Para Naciff Bezerra, o banco “violou os princípios da probidade e boa-fé, o que impõe a adequação do contrato em questão reconhecendo-o como contrato de mútuo com consignação em folha de pagamento, e não de saque com cartão de crédito, permitindo aplicar ao caso as diretrizes traçadas para o empréstimo consignado, em relação aos encargos pertinentes”.
Até o momento atual, J. já havia pago mais de R$ 13 mil. Na sentença, o magistrado fixou os juros remuneratórios em 2,34%, conforme Tabela do Banco Central, afastando a incidência de capitalização mensal. Com o novo cálculo, caso seja apurado que a parte autora pagou mais do que deveria, o B. deverá restituir a vítima em dobro da quantia apurada além da conta.
Modalidade perigosa
Na petição, J. alegou que sua intenção, ao contrair o empréstimo, era celebrar o crédito consignado com desconto em folha de pagamento, e não o saque de um cartão de crédito.
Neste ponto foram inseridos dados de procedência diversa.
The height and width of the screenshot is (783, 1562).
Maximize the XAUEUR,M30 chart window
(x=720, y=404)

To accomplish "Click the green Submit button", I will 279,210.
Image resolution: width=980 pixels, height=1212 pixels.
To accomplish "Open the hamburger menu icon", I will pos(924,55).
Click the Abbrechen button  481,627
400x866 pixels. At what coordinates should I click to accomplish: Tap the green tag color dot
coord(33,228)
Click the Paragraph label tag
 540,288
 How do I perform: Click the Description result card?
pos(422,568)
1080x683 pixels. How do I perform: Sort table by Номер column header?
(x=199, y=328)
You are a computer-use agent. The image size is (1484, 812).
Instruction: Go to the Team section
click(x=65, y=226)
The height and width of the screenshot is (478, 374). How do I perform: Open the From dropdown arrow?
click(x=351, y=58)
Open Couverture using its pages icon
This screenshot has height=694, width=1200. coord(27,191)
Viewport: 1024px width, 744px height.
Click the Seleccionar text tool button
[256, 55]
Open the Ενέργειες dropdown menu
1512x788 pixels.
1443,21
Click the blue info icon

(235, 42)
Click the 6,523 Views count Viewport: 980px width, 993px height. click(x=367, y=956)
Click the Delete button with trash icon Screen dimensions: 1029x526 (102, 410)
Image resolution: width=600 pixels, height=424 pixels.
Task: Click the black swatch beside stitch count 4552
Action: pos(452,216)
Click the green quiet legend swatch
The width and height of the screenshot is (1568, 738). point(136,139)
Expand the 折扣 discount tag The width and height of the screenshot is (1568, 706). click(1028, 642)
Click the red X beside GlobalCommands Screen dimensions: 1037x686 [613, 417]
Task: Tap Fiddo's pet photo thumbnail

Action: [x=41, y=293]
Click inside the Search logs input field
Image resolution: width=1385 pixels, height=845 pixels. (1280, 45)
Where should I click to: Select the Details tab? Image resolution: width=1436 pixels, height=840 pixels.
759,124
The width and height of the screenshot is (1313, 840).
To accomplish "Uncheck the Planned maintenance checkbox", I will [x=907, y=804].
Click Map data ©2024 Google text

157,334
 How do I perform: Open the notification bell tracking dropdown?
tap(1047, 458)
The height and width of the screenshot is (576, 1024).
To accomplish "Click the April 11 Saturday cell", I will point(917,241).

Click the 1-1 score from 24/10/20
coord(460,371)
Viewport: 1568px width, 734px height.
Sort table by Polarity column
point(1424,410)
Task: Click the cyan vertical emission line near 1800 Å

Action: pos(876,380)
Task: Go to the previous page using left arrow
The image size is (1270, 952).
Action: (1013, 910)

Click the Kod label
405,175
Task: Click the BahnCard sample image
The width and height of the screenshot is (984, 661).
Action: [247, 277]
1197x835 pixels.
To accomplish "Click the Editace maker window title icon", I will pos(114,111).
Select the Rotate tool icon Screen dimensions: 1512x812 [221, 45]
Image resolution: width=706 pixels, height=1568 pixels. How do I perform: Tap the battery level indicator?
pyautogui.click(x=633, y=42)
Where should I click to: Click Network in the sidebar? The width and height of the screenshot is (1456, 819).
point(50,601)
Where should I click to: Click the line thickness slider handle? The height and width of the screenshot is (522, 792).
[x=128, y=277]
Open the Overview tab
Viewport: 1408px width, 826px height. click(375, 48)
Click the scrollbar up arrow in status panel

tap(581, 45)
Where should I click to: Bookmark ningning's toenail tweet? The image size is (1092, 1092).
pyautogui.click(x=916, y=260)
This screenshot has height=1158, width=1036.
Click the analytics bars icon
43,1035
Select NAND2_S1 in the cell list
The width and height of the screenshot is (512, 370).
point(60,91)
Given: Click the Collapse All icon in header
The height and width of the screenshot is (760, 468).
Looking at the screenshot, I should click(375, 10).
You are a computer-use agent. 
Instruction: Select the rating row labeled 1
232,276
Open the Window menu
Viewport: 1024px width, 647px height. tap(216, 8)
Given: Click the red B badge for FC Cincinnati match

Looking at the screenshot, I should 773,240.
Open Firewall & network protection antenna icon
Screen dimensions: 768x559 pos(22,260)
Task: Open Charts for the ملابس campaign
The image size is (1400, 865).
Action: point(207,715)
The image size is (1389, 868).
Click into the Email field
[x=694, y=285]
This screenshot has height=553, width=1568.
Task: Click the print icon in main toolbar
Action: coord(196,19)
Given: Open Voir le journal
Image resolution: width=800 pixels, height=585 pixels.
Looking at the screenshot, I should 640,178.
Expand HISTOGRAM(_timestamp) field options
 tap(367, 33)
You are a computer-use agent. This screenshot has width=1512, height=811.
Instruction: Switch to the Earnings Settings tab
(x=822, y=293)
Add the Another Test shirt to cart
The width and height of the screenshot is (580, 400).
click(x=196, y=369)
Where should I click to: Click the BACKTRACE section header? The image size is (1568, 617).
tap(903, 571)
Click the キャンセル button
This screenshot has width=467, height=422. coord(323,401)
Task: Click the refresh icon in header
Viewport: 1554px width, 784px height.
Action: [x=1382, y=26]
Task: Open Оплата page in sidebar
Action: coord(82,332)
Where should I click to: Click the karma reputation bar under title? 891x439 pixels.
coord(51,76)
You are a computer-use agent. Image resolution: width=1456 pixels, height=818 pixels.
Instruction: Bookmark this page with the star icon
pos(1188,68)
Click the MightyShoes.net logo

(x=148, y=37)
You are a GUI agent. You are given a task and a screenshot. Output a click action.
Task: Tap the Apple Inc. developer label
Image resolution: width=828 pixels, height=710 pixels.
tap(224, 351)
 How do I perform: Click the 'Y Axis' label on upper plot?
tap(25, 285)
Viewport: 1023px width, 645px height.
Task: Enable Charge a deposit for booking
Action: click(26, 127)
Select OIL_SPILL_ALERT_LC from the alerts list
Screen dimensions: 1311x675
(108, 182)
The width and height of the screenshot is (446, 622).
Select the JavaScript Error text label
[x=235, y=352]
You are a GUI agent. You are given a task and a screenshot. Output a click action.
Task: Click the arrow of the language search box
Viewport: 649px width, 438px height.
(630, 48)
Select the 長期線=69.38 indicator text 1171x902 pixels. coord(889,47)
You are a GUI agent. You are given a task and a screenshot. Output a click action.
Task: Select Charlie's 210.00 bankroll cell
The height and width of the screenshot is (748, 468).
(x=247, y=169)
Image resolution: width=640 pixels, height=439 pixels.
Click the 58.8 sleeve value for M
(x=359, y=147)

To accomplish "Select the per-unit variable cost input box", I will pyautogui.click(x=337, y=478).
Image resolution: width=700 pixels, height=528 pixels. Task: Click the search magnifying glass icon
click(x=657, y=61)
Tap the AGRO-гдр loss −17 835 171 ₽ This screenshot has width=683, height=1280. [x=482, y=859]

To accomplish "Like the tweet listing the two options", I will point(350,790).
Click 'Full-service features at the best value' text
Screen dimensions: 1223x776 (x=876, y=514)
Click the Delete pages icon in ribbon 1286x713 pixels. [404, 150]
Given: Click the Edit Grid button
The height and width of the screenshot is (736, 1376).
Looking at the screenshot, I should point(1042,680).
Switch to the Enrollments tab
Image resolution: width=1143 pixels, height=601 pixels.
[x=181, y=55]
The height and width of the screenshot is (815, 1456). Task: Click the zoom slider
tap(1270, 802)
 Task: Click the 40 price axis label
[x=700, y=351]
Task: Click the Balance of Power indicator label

Sobre isso, o juiz ponderou que “o banco réu faltou informar ao autor, de forma clara e específica, de que os descontos se dariam sobre o valor mínimo da fatura”.
Tal modalidade de dívida é, na ótica de Naciff Bezerra, desleal com o cliente. “É de fácil percepção a proliferação deste tipo de demanda, na qual o consumidor imagina que celebrará um contrato de empréstimo (mútuo feneratício), enquanto na verdade se cuida de um contrato atípico de cartão de crédito”.
Para embasar a sentença, o juiz destacou que o Banco Central do Brasil (Bacen), notando o grande endividamento condizente com esse tipo de operação, lançou a Circular nº 3549/11 em 2011, que equipara o cartão de crédito consignado às demais operações de consignado “para desestimular as operações de financiamento consignado no cartão com prazos longos e preservar os objetivos prudenciais da regulamentação”.
Sobre o assunto, o Código de Defesa do Consumidor (CDC) – em seu artigo 6º, inciso 3 – dispõe que é direito básico do consumidor a informação clara, adequada, com especificação correta, visando preservá-lo nos negócios jurídicos submetidos ao crivo da norma consumerista. Tal exigência também decorre de um dos deveres anexos do princípio da boa-fé objetiva, prevista no artigo 422 do Código Civil.
O magistrado elucidou que a legislação “procura adequar o princípio da livre manifestação de vontade à natureza própria da relação de consumo, no qual o consumidor encontra-se em situação de flagrante vulnerabilidade técnica, econômica e jurídica”.
A abusividade do cartão de crédito é tamanha, segundo destacou o juiz, “que houve a suspensão dos empréstimos consignados em Goiás, cuja medida fora tomada pelo Procon-GO e Secretaria de Gestão e Planejamento (SegPlan), seguindo recomendação do Ministério Público”.
Diante desse quadro, em que práticas abusivas são verificadas, “o Judiciário, valendo-se do sistema protetivo inaugurado pelo CDC, deve intervir nos contratos privados, definindo regras de equidade, com o objetivo de implantar ou restabelecer o equilíbrio nas relações das instituições financeiras com seus clientes, quando, em desvantagem exagerada destes, aquelas estejam se locupletando ilicitamente”.